Requirement - Across the entries below, please work out how many lines contain the string "agent" and give only the number.
*** Opening Supplied records ***
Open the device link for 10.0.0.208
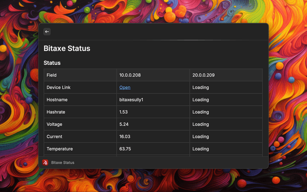 125,87
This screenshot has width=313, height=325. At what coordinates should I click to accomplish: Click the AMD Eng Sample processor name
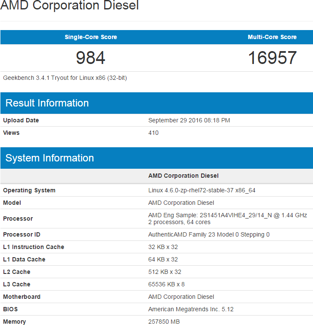click(x=227, y=215)
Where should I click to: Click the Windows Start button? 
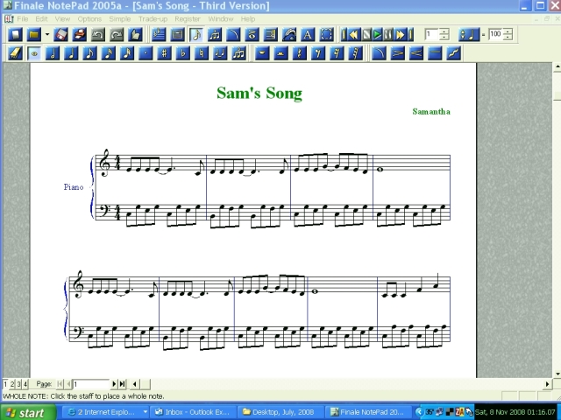point(26,412)
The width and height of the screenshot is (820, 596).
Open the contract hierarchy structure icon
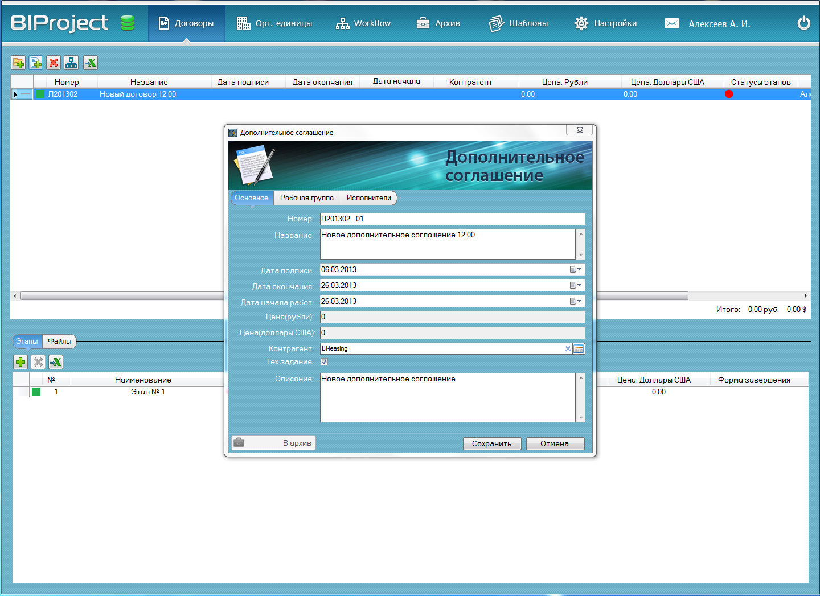71,63
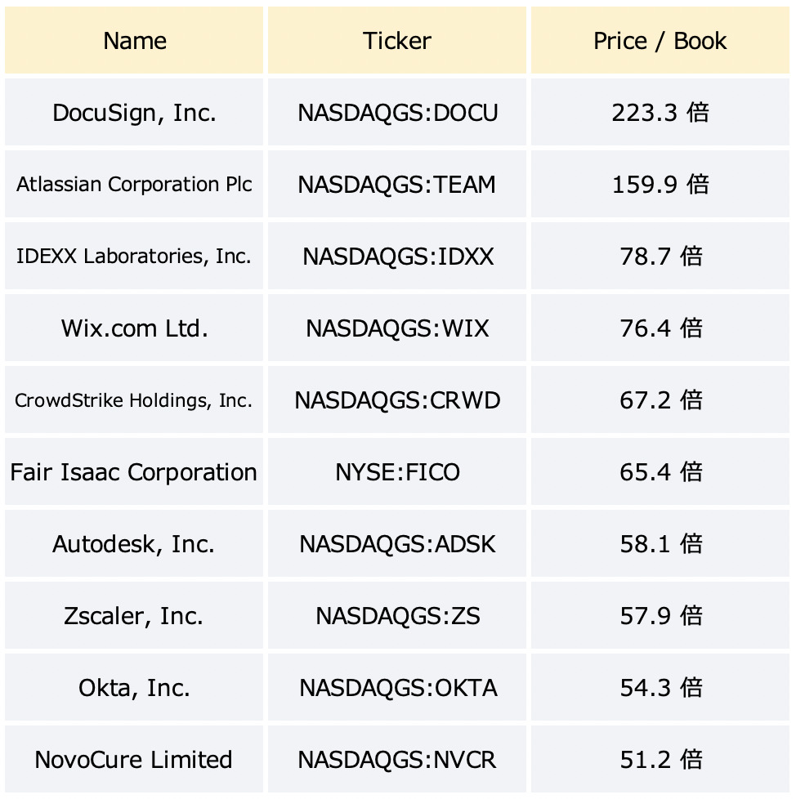Select the Atlassian Corporation Plc cell
The height and width of the screenshot is (799, 796).
(134, 184)
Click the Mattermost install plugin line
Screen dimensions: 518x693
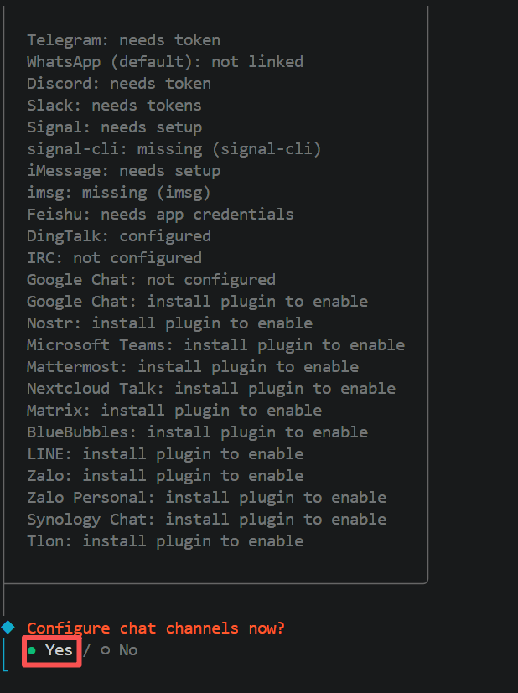(x=193, y=367)
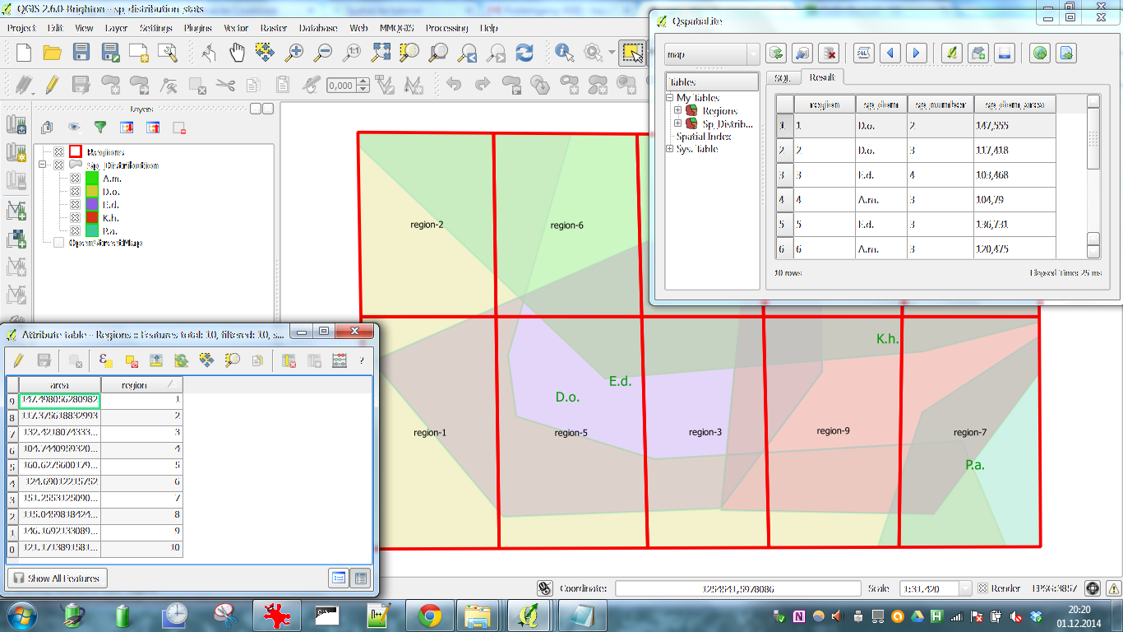This screenshot has height=632, width=1123.
Task: Toggle visibility of Regions layer
Action: pos(59,152)
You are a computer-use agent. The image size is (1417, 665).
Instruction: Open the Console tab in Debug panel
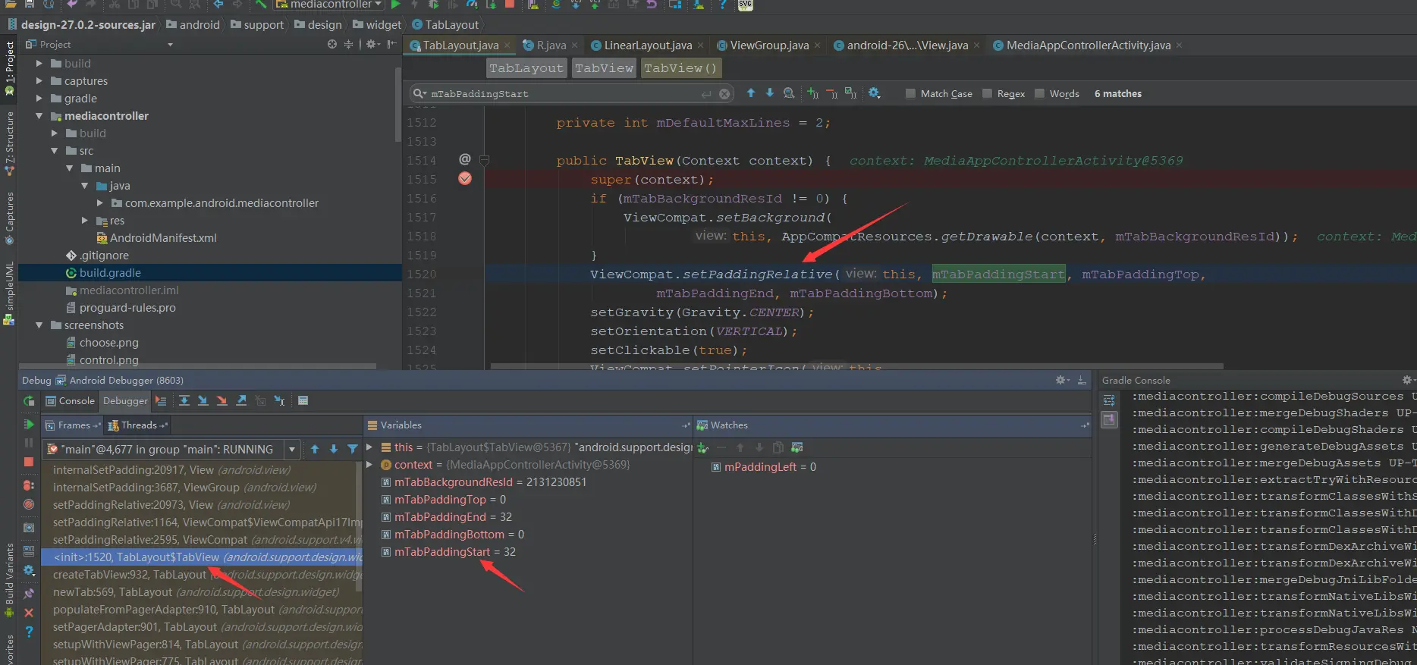(x=70, y=401)

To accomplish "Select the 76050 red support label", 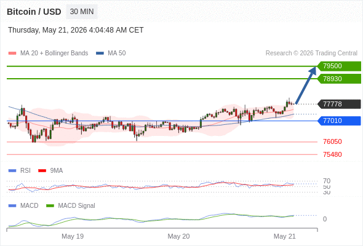I will pyautogui.click(x=332, y=141).
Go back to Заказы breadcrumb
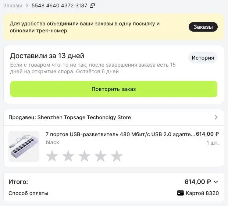Screen dimensions: 228x206 [13, 6]
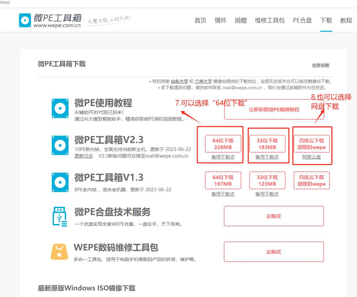The height and width of the screenshot is (297, 357).
Task: Open the 维修工具包 menu item
Action: pos(270,20)
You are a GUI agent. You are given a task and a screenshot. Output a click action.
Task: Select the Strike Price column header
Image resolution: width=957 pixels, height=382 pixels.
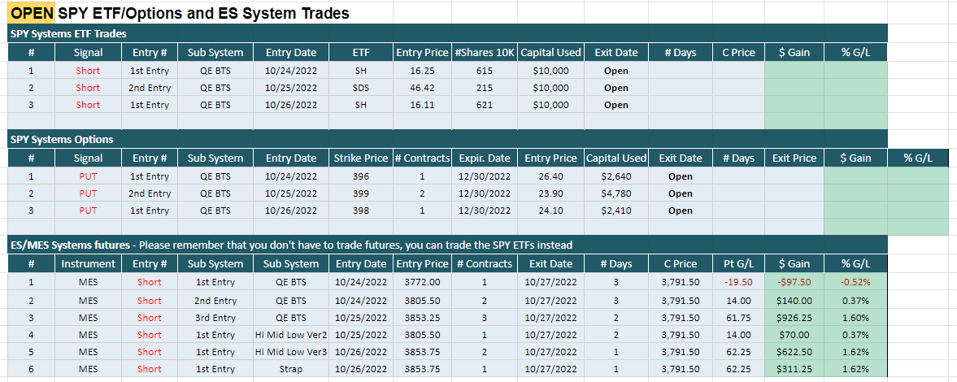[361, 158]
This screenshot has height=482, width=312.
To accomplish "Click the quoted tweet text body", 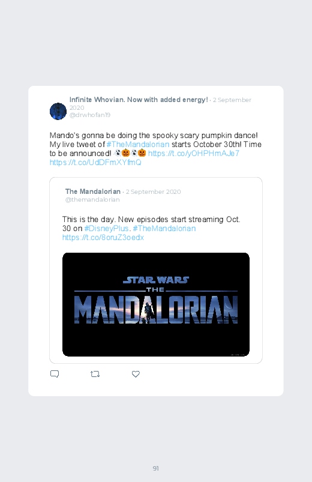I will tap(151, 229).
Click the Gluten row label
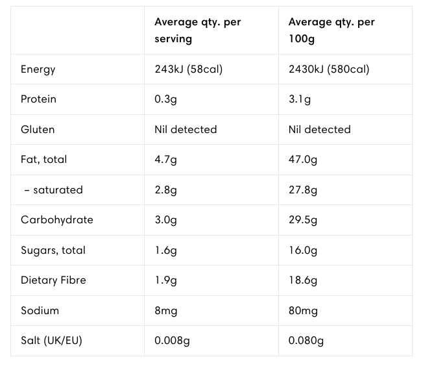 click(38, 129)
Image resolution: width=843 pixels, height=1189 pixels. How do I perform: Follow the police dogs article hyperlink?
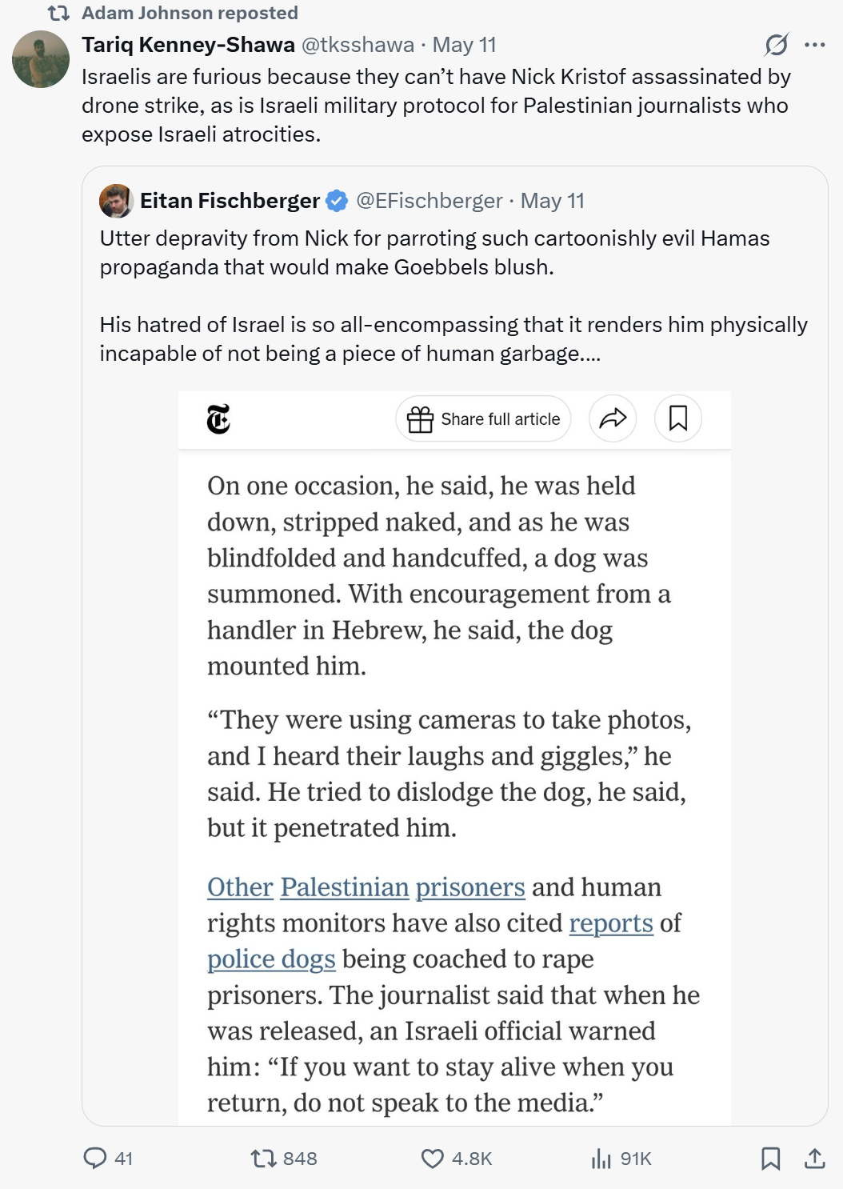tap(271, 959)
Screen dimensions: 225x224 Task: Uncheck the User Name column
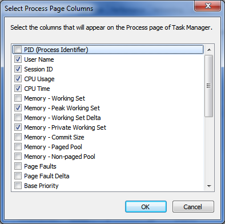[18, 59]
*** Closing Supplied records ***
Answer space - 2